____ Supplied text

This includes a completely revamped Power instruction set architecture and a brand new core design that includes not just vector units but also matrix math units for accelerating AI and HPC workloads. Thus far, while AMD and the Arm collective have vector units in their core designs, only Intel has a matrix unit in its Xeon 5 and Xeon 6 cores. In fact, IBM beat the entire market to this advancement. And, it brought strong eight-threaded cores to market that suited the needs of its enterprise customers in terms of single-threaded performance, the number of threads per core, the number of threads per socket, and the number of sockets per system. Power10 is second to none on these fronts, which is one of the reasons why Power10 systems are increasingly preferred for SAP HANA in-memory databases and, indeed, any relational databases underpinning ERP, CRM, and SCM back office systems. AMD runs out at two sockets, Intel really at four and sometimes eight depending on the OEM making the servers. Yes, they have more cores, but not more shared memory, not more clock speed, not more memory and I/O bandwidth, and not more performance per socket for certain kinds of workloads. Yes, they are cheaper, but what IBM is doing is hard and not really a volume play, so it is necessarily more expensive.

________

Written request
Print the Power10 passage in full, word for word. The data after this point comes from a separate source.

____ Data provided

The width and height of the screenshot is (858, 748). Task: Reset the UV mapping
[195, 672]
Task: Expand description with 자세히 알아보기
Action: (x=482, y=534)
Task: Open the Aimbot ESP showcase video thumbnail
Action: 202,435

________

Exercise answer
This includes a completely revamped Power instruction set architecture and a brand new core design that includes not just vector units but also matrix math units for accelerating AI and HPC workloads. Thus far, while AMD and the Arm collective have vector units in their core designs, only Intel has a matrix unit in its Xeon 5 and Xeon 6 cores. In fact, IBM beat the entire market to this advancement. And, it brought strong eight-threaded cores to market that suited the needs of its enterprise customers in terms of single-threaded performance, the number of threads per core, the number of threads per socket, and the number of sockets per system. Power10 is second to none on these fronts, which is one of the reasons why Power10 systems are increasingly preferred for SAP HANA in-memory databases and, indeed, any relational databases underpinning ERP, CRM, and SCM back office systems. AMD runs out at two sockets, Intel really at four and sometimes eight depending on the OEM making the servers. Yes, they have more cores, but not more shared memory, not more clock speed, not more memory and I/O bandwidth, and not more performance per socket for certain kinds of workloads. Yes, they are cheaper, but what IBM is doing is hard and not really a volume play, so it is necessarily more expensive.